[Data for processing — start]

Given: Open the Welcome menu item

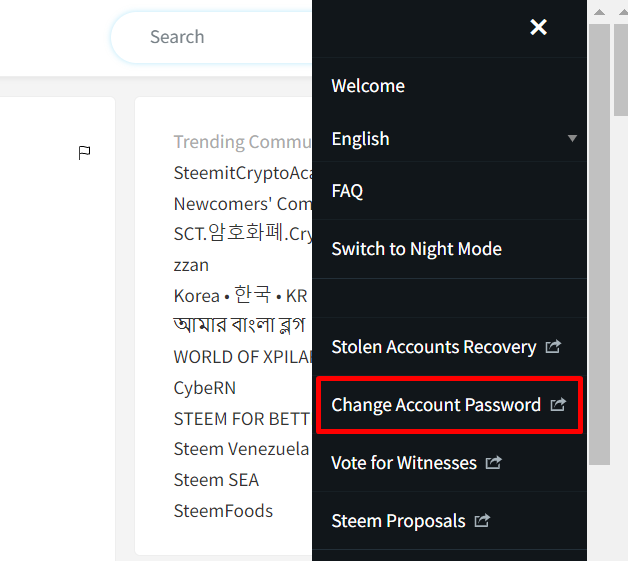Looking at the screenshot, I should tap(368, 86).
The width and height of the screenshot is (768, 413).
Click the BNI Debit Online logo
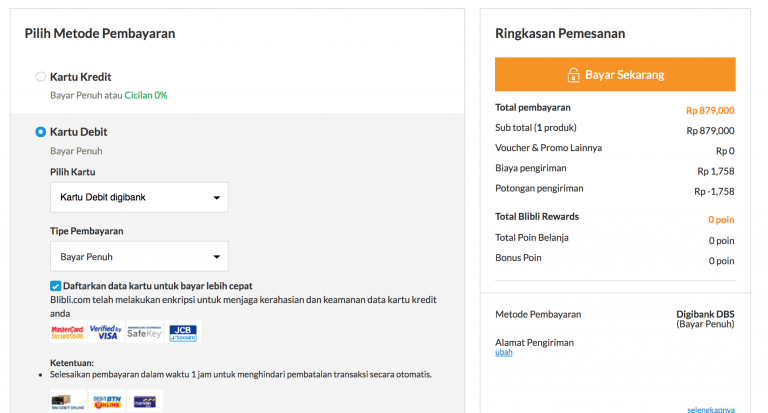click(x=68, y=402)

[Data for processing — finish]

Task goal>
Copy these entries precisely and drop any picture.

Task solution>
Given: Open the Welcome menu item

Looking at the screenshot, I should tap(368, 86).
The width and height of the screenshot is (768, 413).
Click the BNI Debit Online logo
click(x=68, y=402)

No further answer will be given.